--- TASK INSTRUCTIONS ---
Express everything from the line containing "The image size" down to the line containing "pyautogui.click(x=1445, y=529)", both included, as a JSON list of strings with one string per line. Skip blank lines and leave the pictures out.

-------- MATERIALS PROVIDED

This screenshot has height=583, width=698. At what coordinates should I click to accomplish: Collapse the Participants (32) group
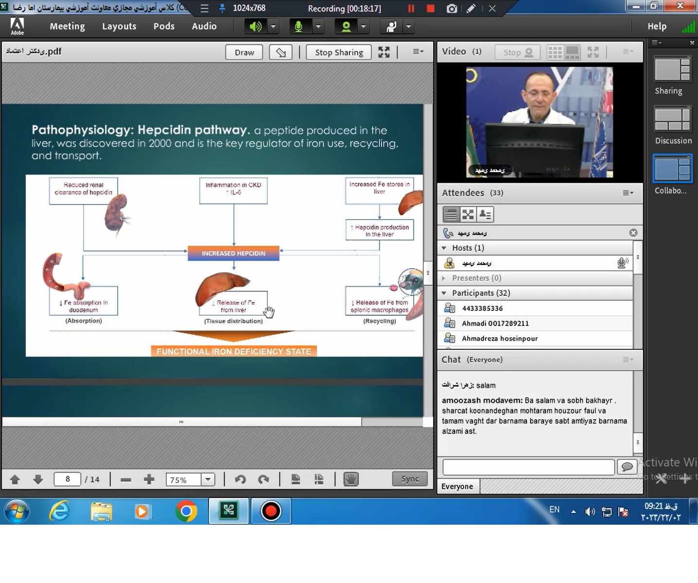444,293
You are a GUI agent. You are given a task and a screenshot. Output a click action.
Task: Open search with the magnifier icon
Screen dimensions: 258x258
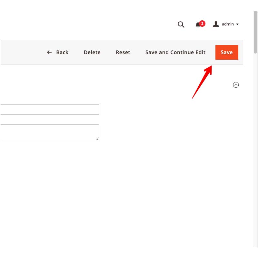[181, 25]
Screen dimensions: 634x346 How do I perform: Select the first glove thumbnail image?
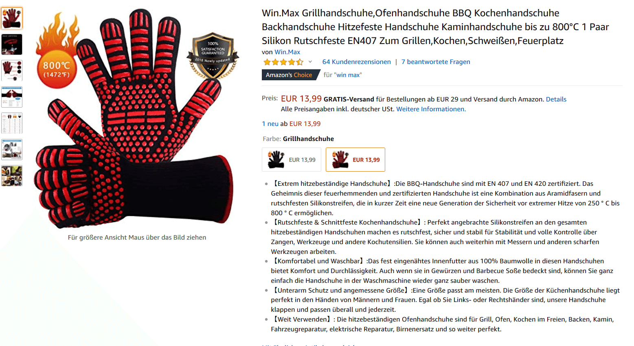click(x=12, y=18)
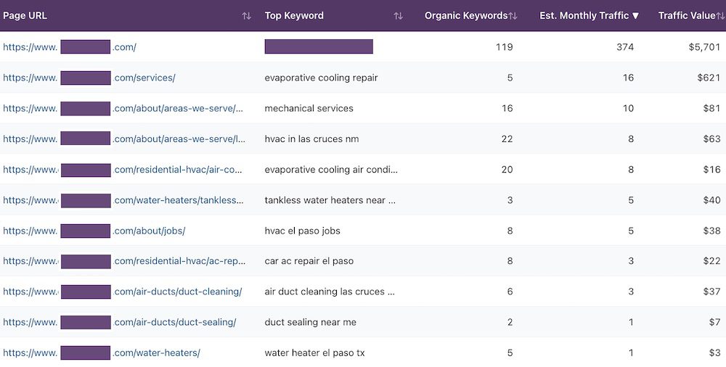This screenshot has height=367, width=726.
Task: Click descending arrow on Est. Monthly Traffic
Action: (636, 16)
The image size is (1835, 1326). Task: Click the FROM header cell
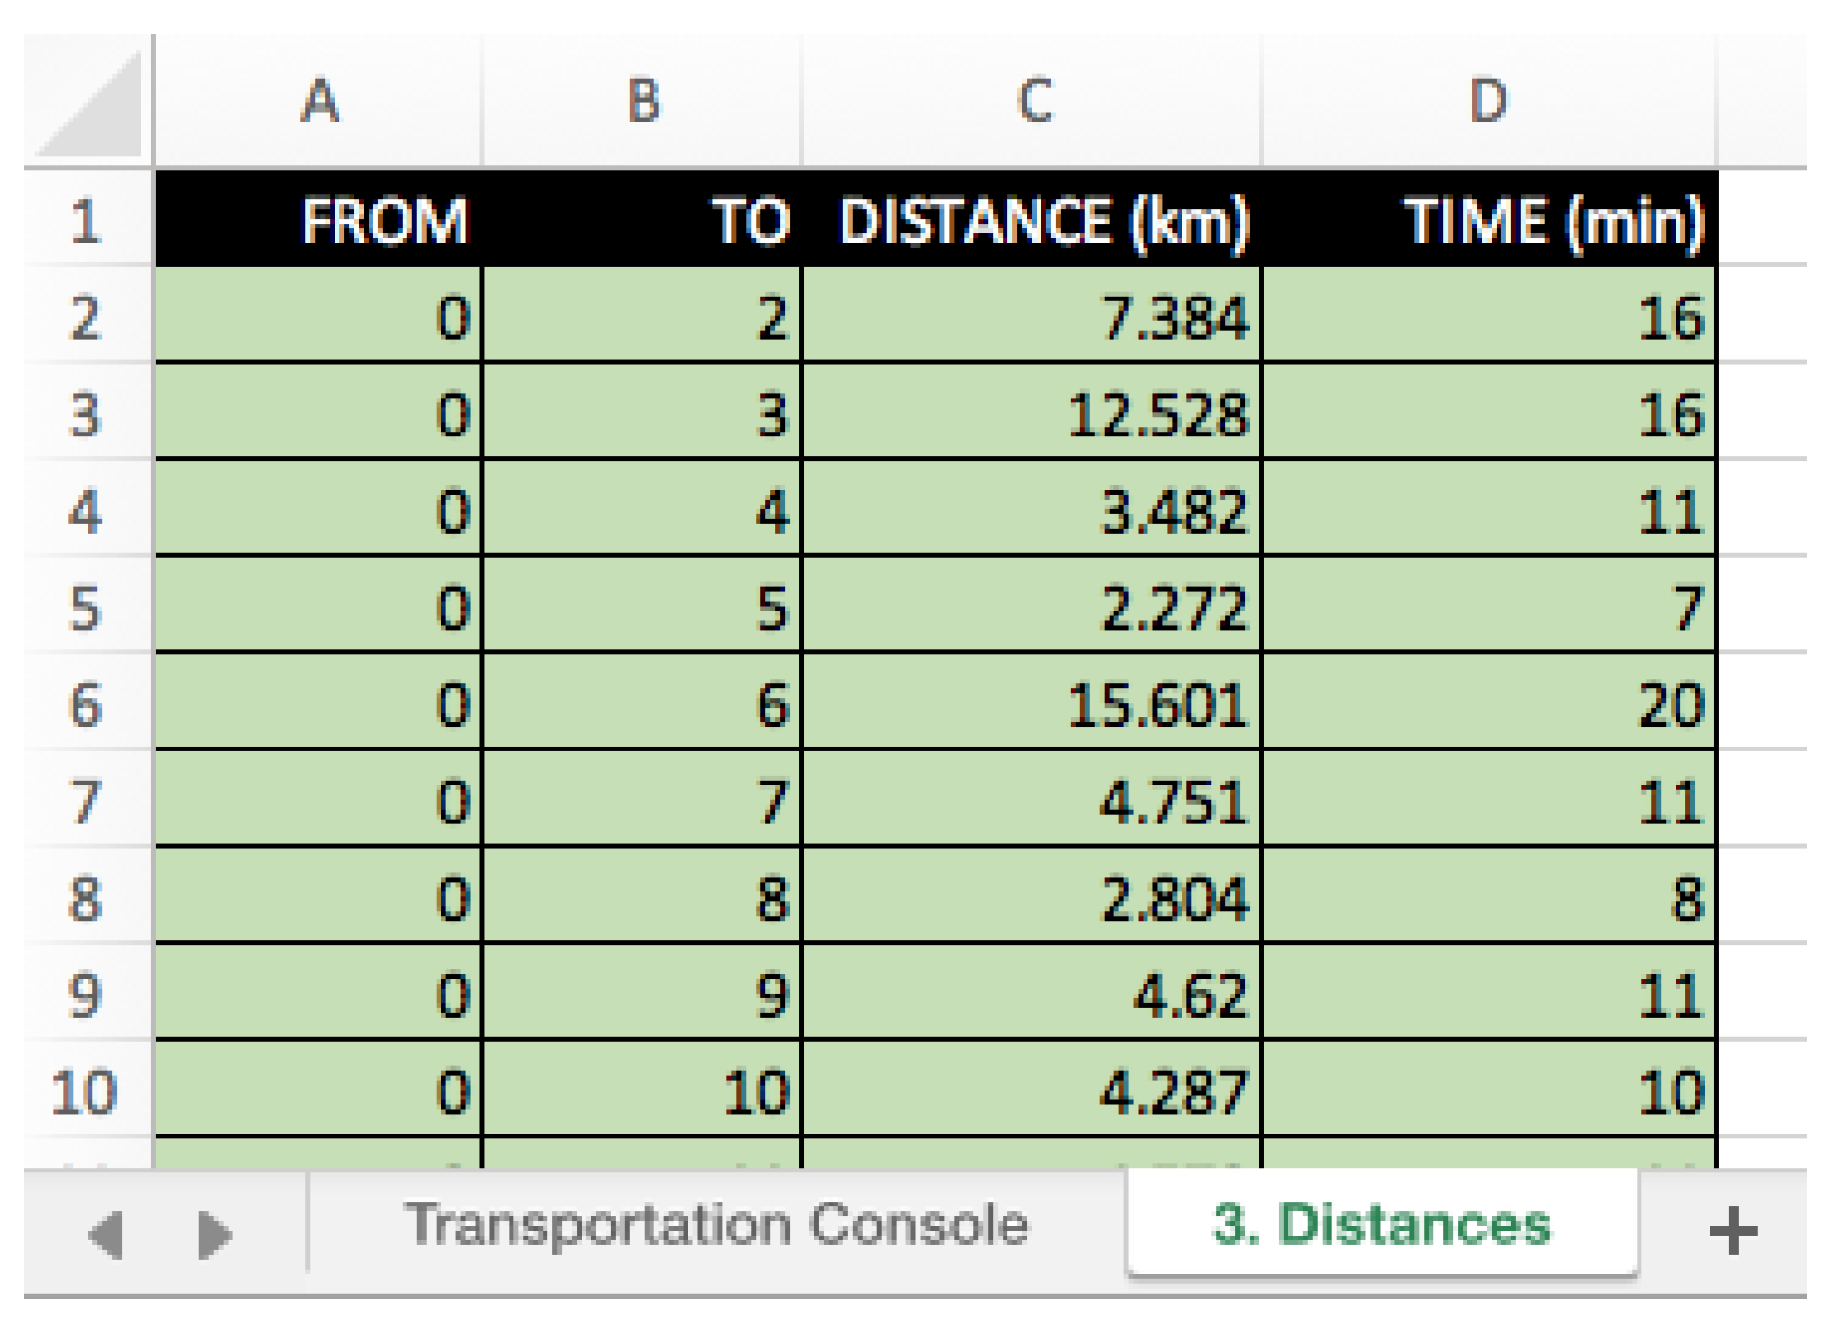[320, 221]
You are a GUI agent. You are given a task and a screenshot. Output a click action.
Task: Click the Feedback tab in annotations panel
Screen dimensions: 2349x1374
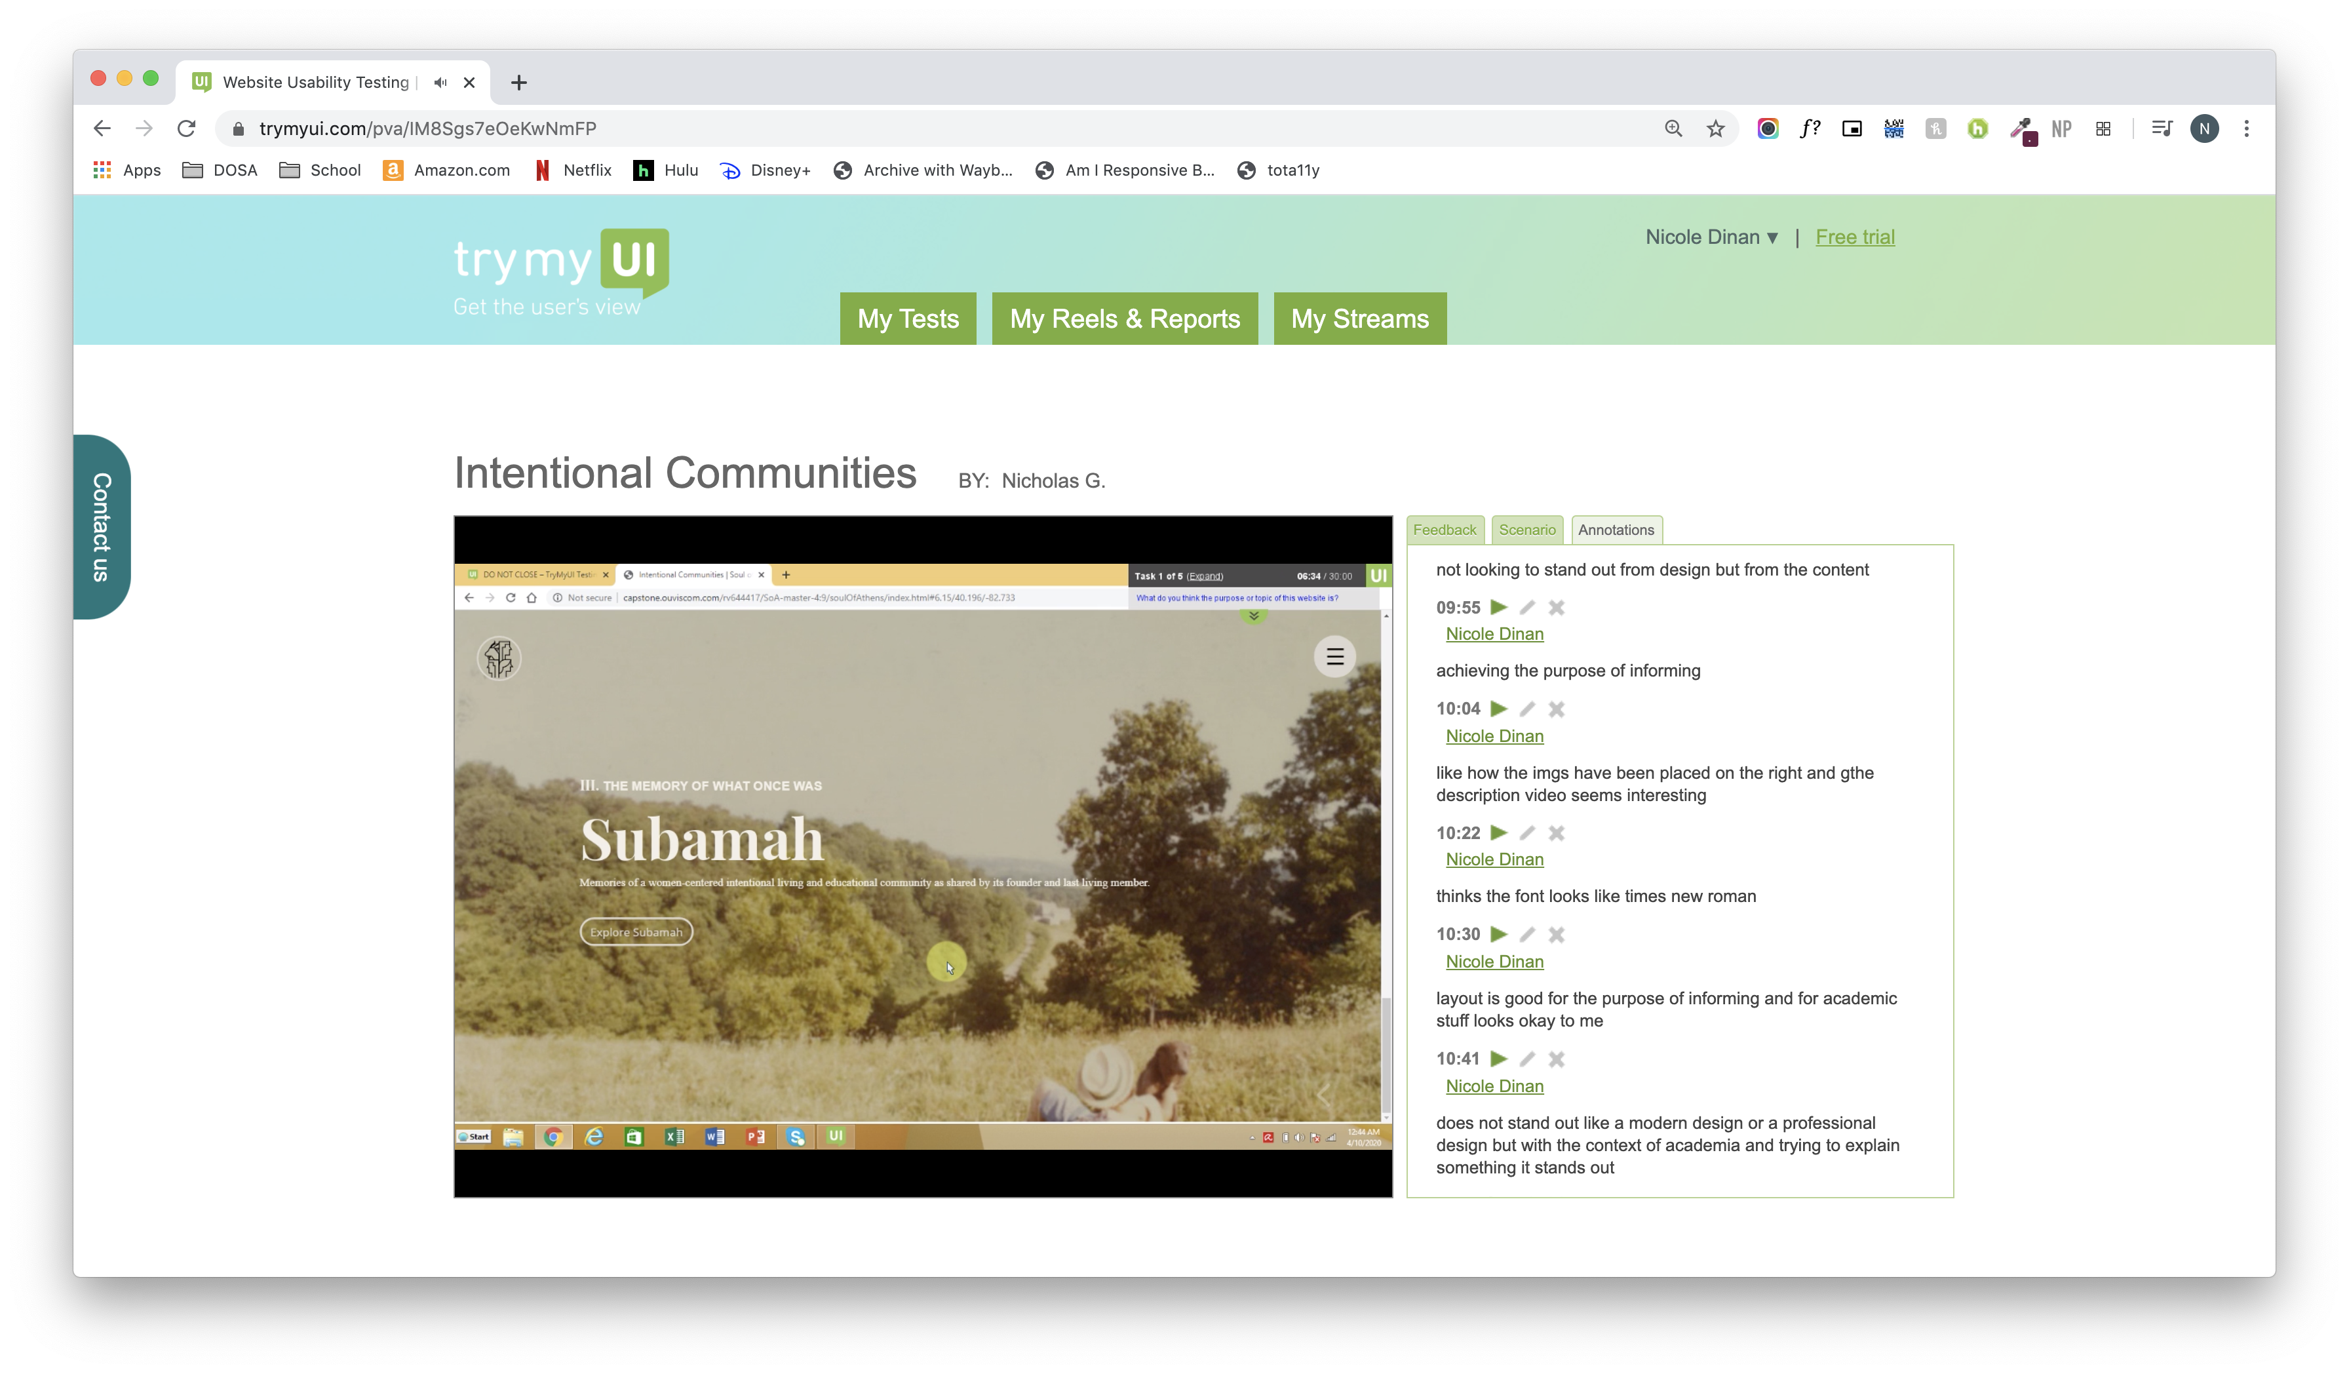pyautogui.click(x=1445, y=529)
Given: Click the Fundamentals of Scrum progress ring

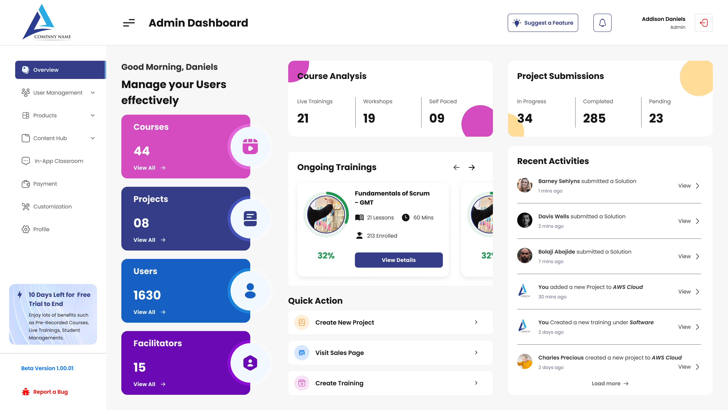Looking at the screenshot, I should tap(326, 214).

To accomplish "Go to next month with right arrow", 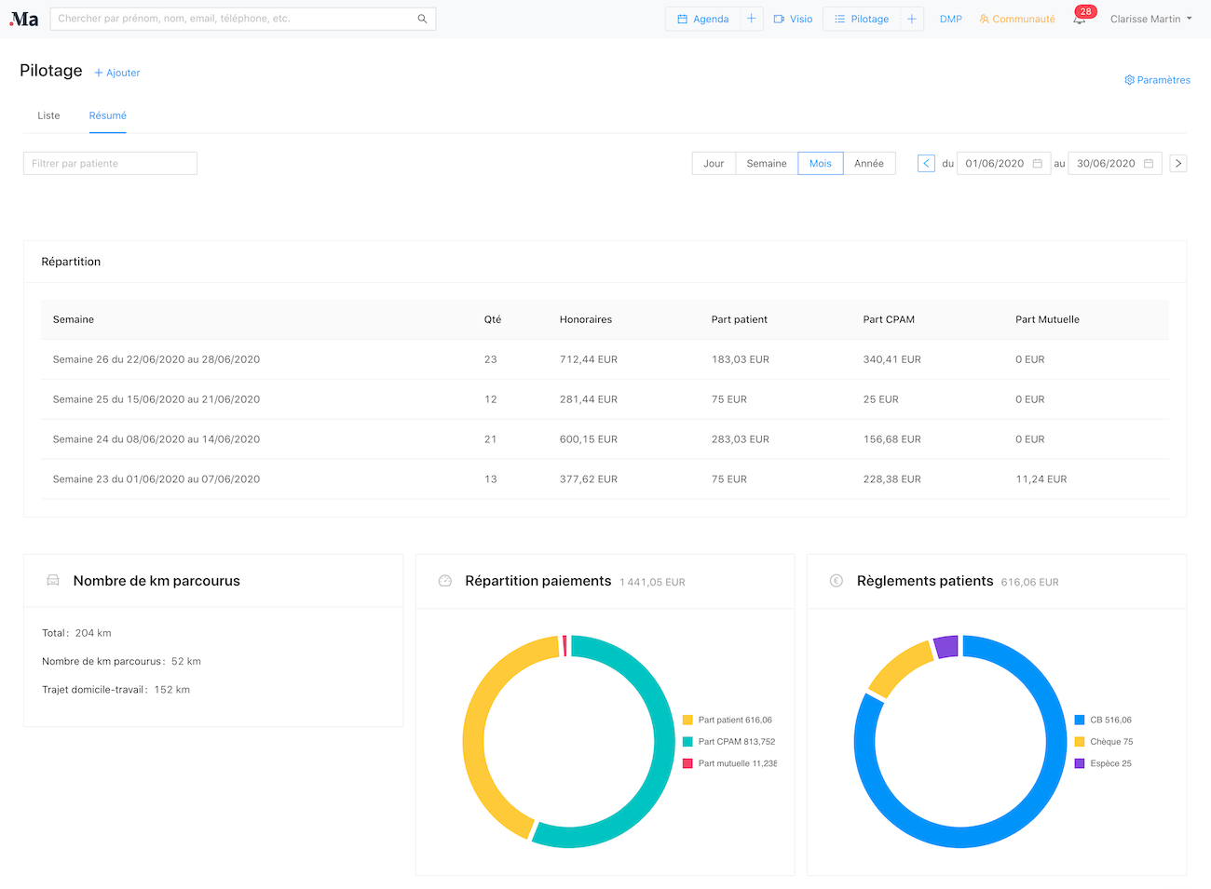I will [x=1178, y=163].
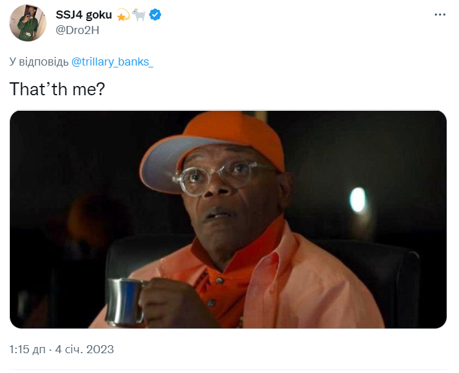Image resolution: width=459 pixels, height=373 pixels.
Task: Open the SSJ4 goku profile avatar
Action: coord(28,23)
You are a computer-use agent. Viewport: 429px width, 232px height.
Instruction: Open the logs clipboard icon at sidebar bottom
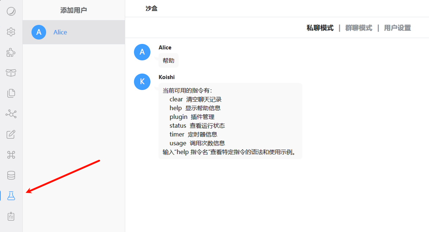click(11, 216)
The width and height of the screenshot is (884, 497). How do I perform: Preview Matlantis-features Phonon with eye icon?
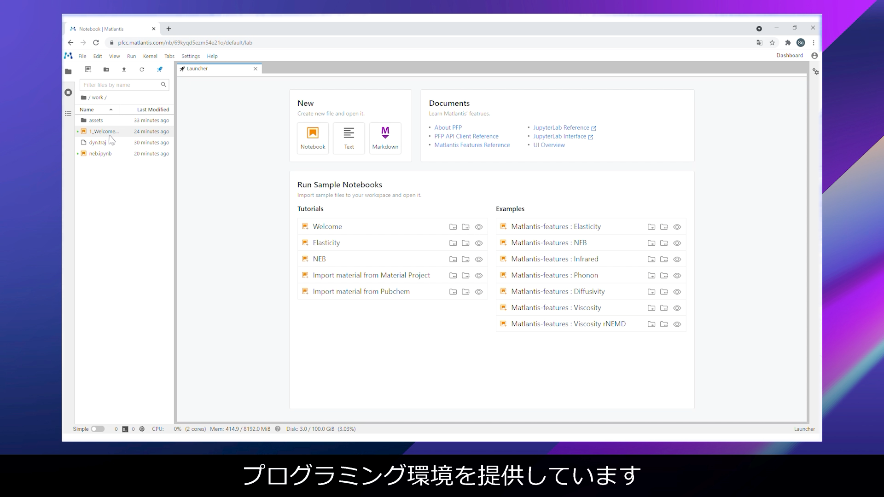coord(677,276)
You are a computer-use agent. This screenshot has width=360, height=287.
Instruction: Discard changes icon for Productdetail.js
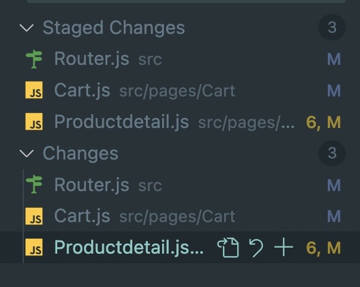256,248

----------------

--- SOLUTION ---
[
  "The image size is (1835, 1326). Task: Click the FROM header cell",
  "[320, 221]",
  "You are a GUI agent. You are given a task and a screenshot. Output a click action.",
  "Task: Click the Feedback tab in annotations panel",
  "Screen dimensions: 2349x1374",
  "pyautogui.click(x=1445, y=529)"
]